▸ Exercise prompt: Transcribe the lines below exactly, beginning with the line that holds "Click the Availability column header" and ending with the final line, both included. Pictures are to be left out.

▸ Stored data:
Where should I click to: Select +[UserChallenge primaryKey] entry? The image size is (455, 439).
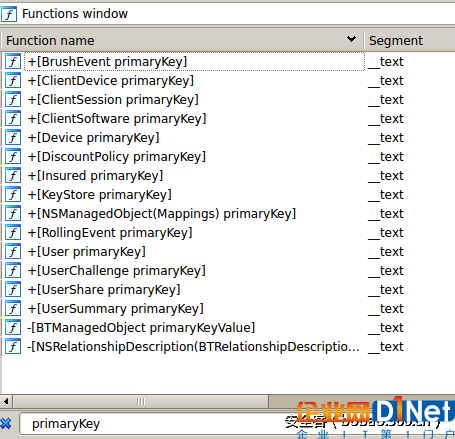tap(116, 270)
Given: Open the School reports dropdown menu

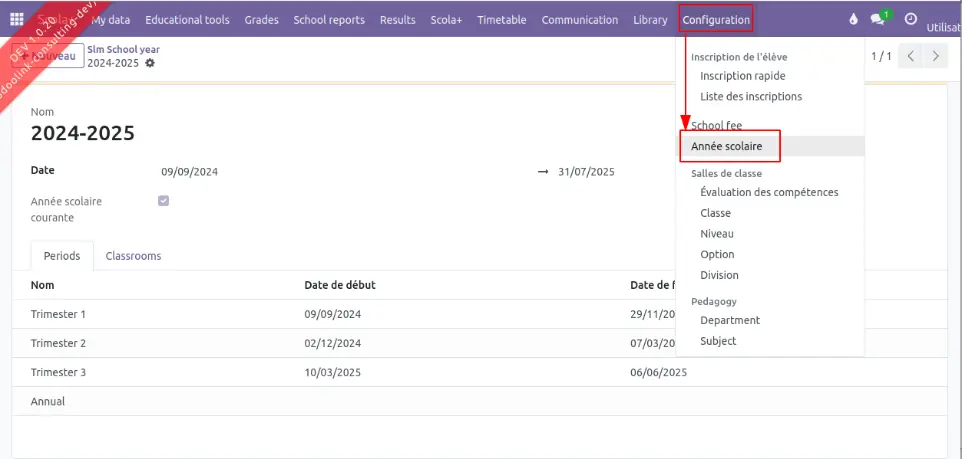Looking at the screenshot, I should click(329, 20).
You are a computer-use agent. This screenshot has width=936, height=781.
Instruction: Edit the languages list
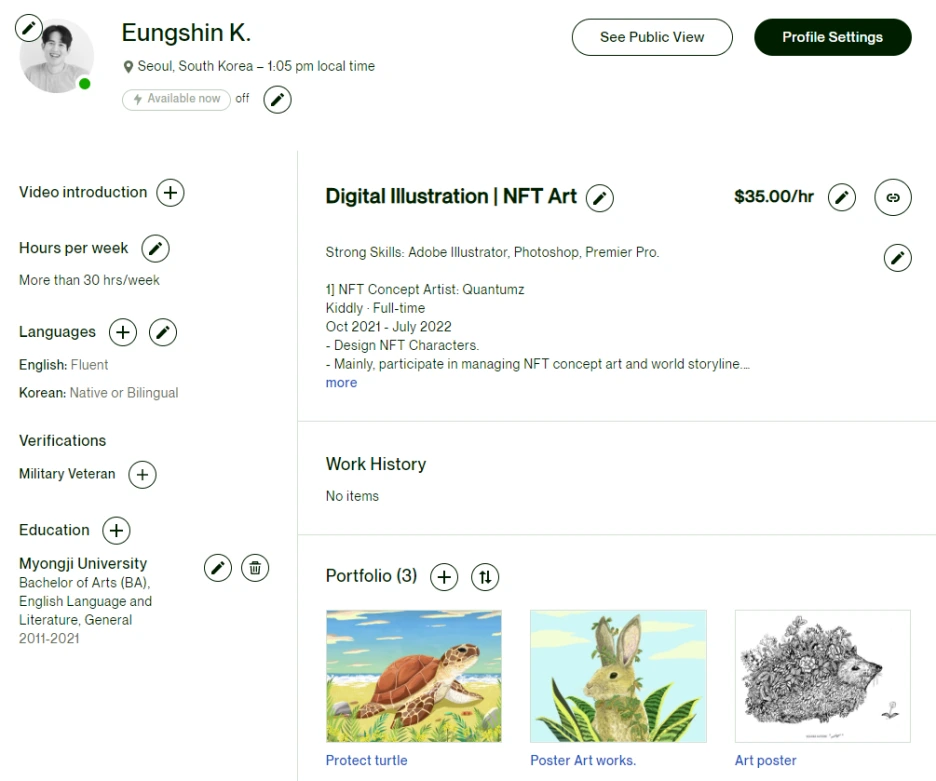[x=163, y=332]

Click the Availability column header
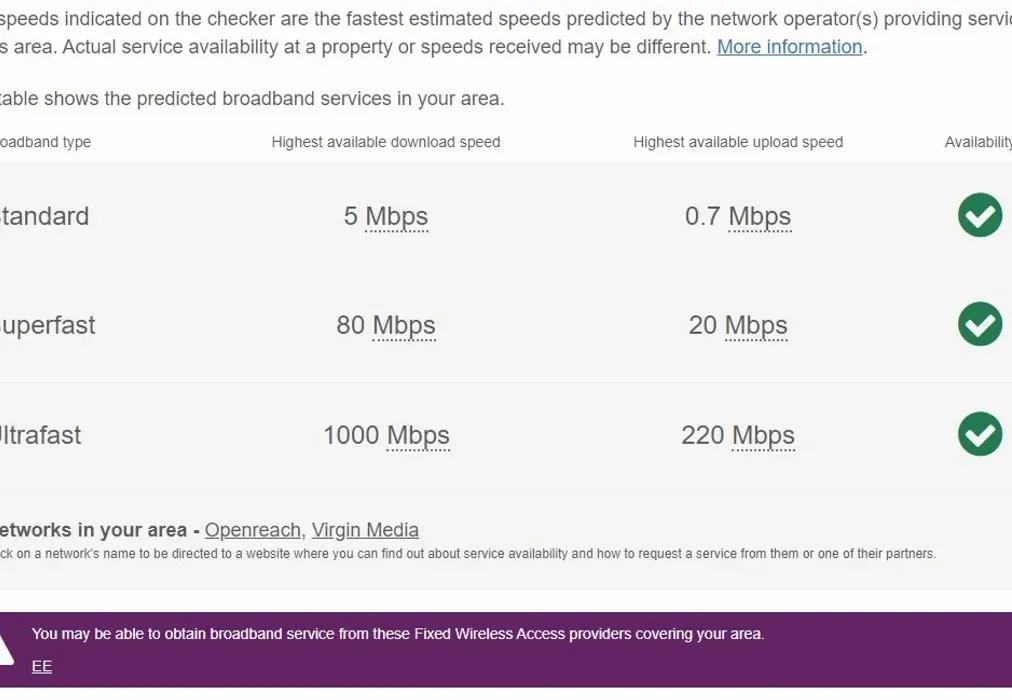(978, 142)
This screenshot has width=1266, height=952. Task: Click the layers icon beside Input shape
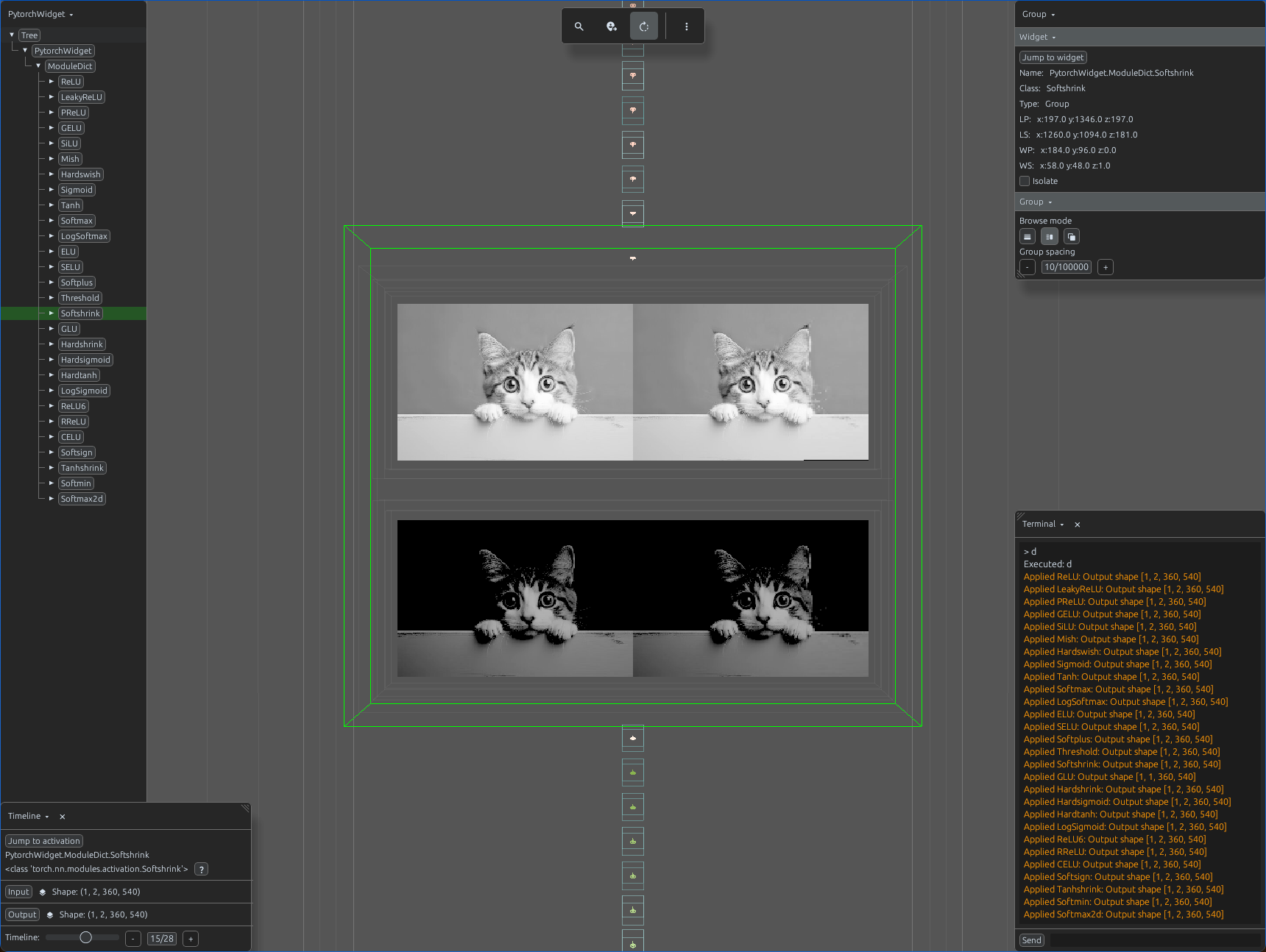click(43, 892)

▸ Answer box:
Click the Availability column header
(978, 142)
This screenshot has width=1266, height=952. Task: Click the layers icon beside Input shape
click(43, 892)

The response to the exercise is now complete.